Authors: Steven Cernak and Luis Blanquez
On January 10, 2025, the Federal Trade Commission (FTC) issued its usual annual announcement to increase the Hart-Scott-Rodino (HSR) Act thresholds. The 2025 thresholds will take effect 30 days after publication in the Federal Register, which means February 10, 2025.
HSR requires the parties to submit certain information and documents and then wait for approval before closing a transaction. The FTC and DOJ then have 30 days to determine if they will allow the merger to proceed or seek much more detail through a “second request” for information. The parties may also ask for “Early Termination” to shorten the 30-day waiting period, although for nearly two years the agencies have suspended this option.
The HSR Act notification requirements apply to transactions that satisfy the specified “size of transaction” and “size of person” thresholds.
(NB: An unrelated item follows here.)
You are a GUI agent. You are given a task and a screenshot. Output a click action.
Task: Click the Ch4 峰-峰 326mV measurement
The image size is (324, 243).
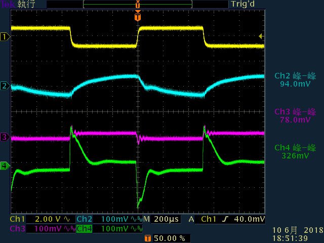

These thresholds adjust annually to reflect changes in the U.S. gross national product.
Three thresholds determine the applicability of HSR filing requirements.
First, one of the parties to the transaction must be in commerce in the United States or otherwise affect U.S. commerce.
Second, the acquiring party must be acquiring securities, non-corporate interest, or assets of the target in excess of $126.4 million––the “size of transaction” threshold. Entities need not file notifications when the value of the voting securities and assets is below this threshold.
Third, if the transaction exceeds $126.4 million but does not exceed $505.8 million–the “size of the parties” threshold–– then at least one party involved in the transaction must have annual net sales or total assets of at least $252.9 million, and the other party must have annual net sales or total assets of at least $25.3 million.
Transactions valued at more than $505.8 million are reportable regardless of the size of the parties, unless an HSR Act exemption applies.
The FTC’s notice also implemented a new filing fee structure from the new legislation. The new structure will be in place starting with filings made on or after February 10, 2025. Below are the new fee thresholds:
2025
Size of the Transaction Merger Fee
$126.4 million – $179.4 million $30,000
$179.4 million – $555.5 million $105,000
$555.5 million – $1.111 billion $265,000
$1.111 billion – $2.222 billion $425,000
$2.222 billion – $5.555 billion $850,000
$5.555 billion or more $2,390,000
As a result of the new legislation, those fees will also adjust annually, based on changes to the consumer price index.
The FTC further published revised thresholds relating to Section 8 of the Clayton Act. Section 8 prohibits interlocking directorates in which one “person” serves simultaneously as an officer or director of competing corporations, subject to certain exceptions. Now, Section 8 of the Clayton Act applies when each of the competing corporations has capital, surplus, and undivided profits aggregating more than $51,380,000 and each corporation’s competitive sales are at least $5,138,000 again with certain exceptions.
The maximum civil penalty amount for violations of the HSR Act remains at $51,744 per day.
Important changes to the HSR filing rules will also become effective after February 10, 2025, significantly expanding the amount of information required from the parties. But on Jan. 10, 2025, the U.S. Chamber of Commerce, together with other business groups, challenged the FTC’s proposed changes to the HSR filing rules under the Administrative Procedure Act. This lawsuit does not affect the entry into force of the new thresholds, but it remains to be seen to what extent the lawsuit will affect the new amendments to the HSR filing rules.